In S. E. Hinton’s The Outsiders, Ponyboy, the narrator, says this of his brother: Soda had this buckskin horse, only it wasn’t his. It belonged to a guy who kept it at the stables where Soda used to work. Mickey Mouse was Soda’s horse, though. The first day Soda saw him he said, ‘There’s my horse,’ and I never doubted it. I felt like this with Chance, the chestnut Thoroughbred who in many ways was just like me.
A key tool in equine therapy is mirroring: paying close attention to how our behaviours and internalised emotions impact the horses, and increasing self-awareness as a result. In working with Chance, I wasn’t focused on my words or facial expressions, but on what I was emanating. I’ve always known that horses sense how we feel — but grooming, walking and running with Chance made me realise just how impossible it is to be truly present with others if you aren’t with yourself.
Like me, Chance can spiral. Following a heartbreaking history of abuse, his bubbly nature and the way he runs to me for a nose-bop is testament to the liberating power of forgiveness. But like many of us, when triggered, he panics, and there is something about seeing the whites of his eyes and that split second between calm grazing and full-charge that just encompasses all-consuming fear. And in bringing him back to a place of safety by calmly stepping back but keeping my feet firmly on the ground, with my hands outstretched, I validate the moment without running from it: I— we — let it go. People are more like these sentient beings than we think and with Chance, I learned more than I have in weeks of pouring out my feelings to the most equipped of listeners.
Being on a horse is the ultimate metaphor for life. You sit in the saddle and you have the reins, but the horse is a being of its own: sometimes you ride together, other times you fall off. Being alongside a horse, having him come to you, follow you, let you drape him in a blanket when all of his previous associations with touch are triggering — that is the epitome of connection.
Through equine therapy, I have learned to pay attention and to truly work on what is within. Most of us address the surface before the roots. Sounds cliché, but so many of us continue to do it daily. With me, it took an animal who could care less about my job, how I spend my time, who I surround myself with, to make me realise how much finding peace—and maintaining that peace when threatened—at my core matters.
I have always loved horses and even after a bad fall at my first riding school that had me in hospital, I did the only thing that I could: get back on. ‘Horses teach us humility, if for no other reason than their size,’ my mother said — who never was a horse girl, but via both her best friend and I, was what you might call a horse girl’s girl.
Spending time in the natural world is one thing; truly engaging with it is another.
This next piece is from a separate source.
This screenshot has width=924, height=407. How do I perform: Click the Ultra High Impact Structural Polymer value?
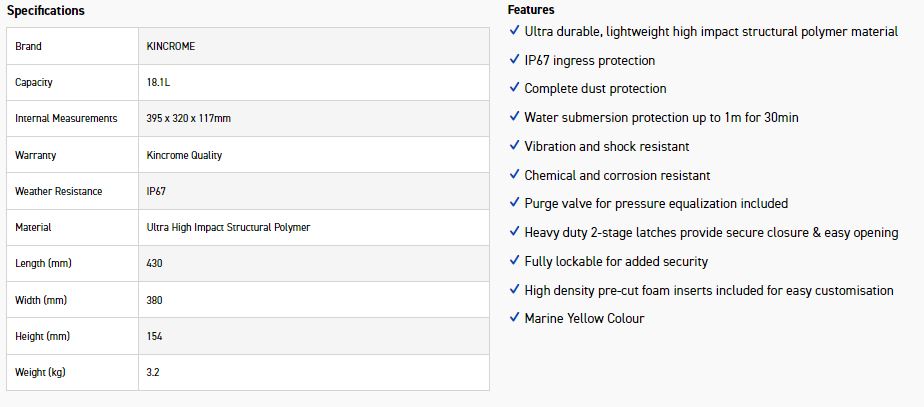(228, 227)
When I am at the barn, I forget that I own makeup; I have dirt on my clothes but have never felt so refreshed. I am beside something bigger than me, but set a boundary of what can and cannot be done. I am present, in touch with my intuition and above all, trusting. Trusting of an animal that could buck at any time: throw me off, get spooked by something in the woods and take off in a rear-riddled spiral— but I know that I can bring myself, and the horse, back to a place of safety. To a place where we can return to the corner of the woods and let out that breath versus hold it. Patience, compassion, determination and belief are given equal weight.
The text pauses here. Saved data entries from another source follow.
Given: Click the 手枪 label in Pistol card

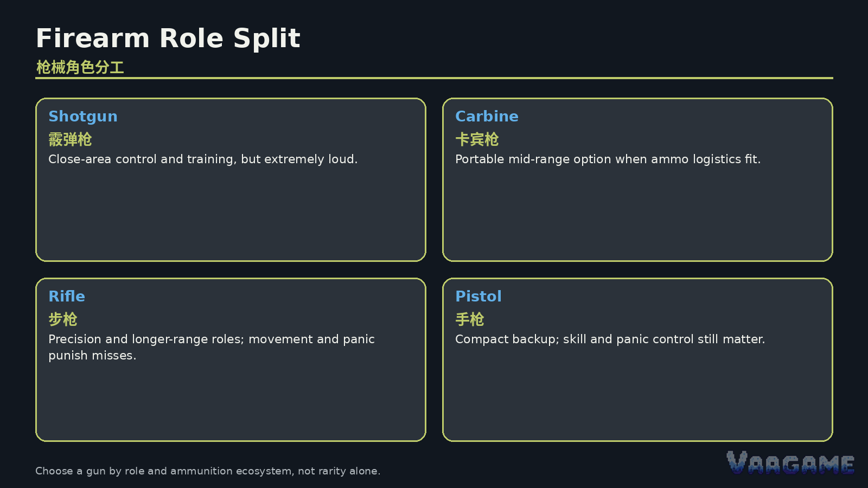Looking at the screenshot, I should pyautogui.click(x=470, y=319).
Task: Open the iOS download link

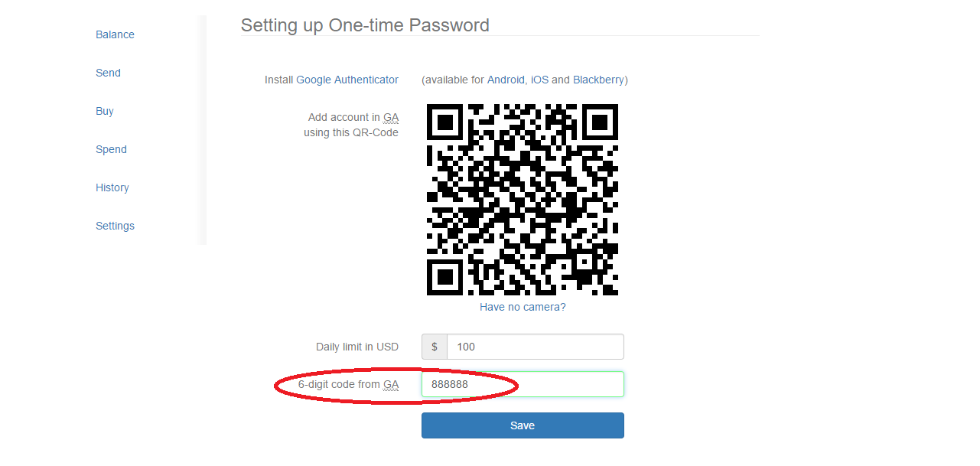Action: [x=539, y=80]
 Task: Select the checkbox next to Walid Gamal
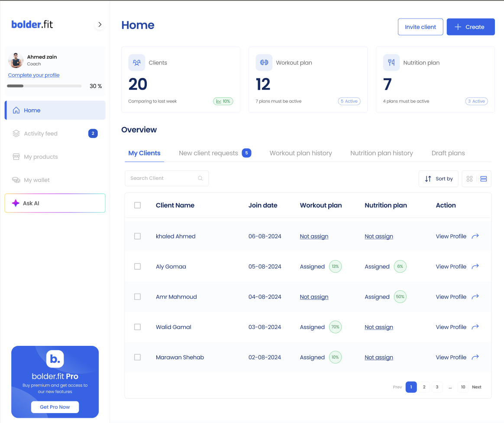pos(137,327)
There is no one-size-fits-all approach when it comes to therapy. I’ve heard raving reviews of traditional therapies such as CBT and alternative ones from art to dance. But there is something to be said about having a living being with you — one that has centuries of history alongside humans— and being out in the natural world together, coexisting in what might be the safest and surest place on Earth: the present.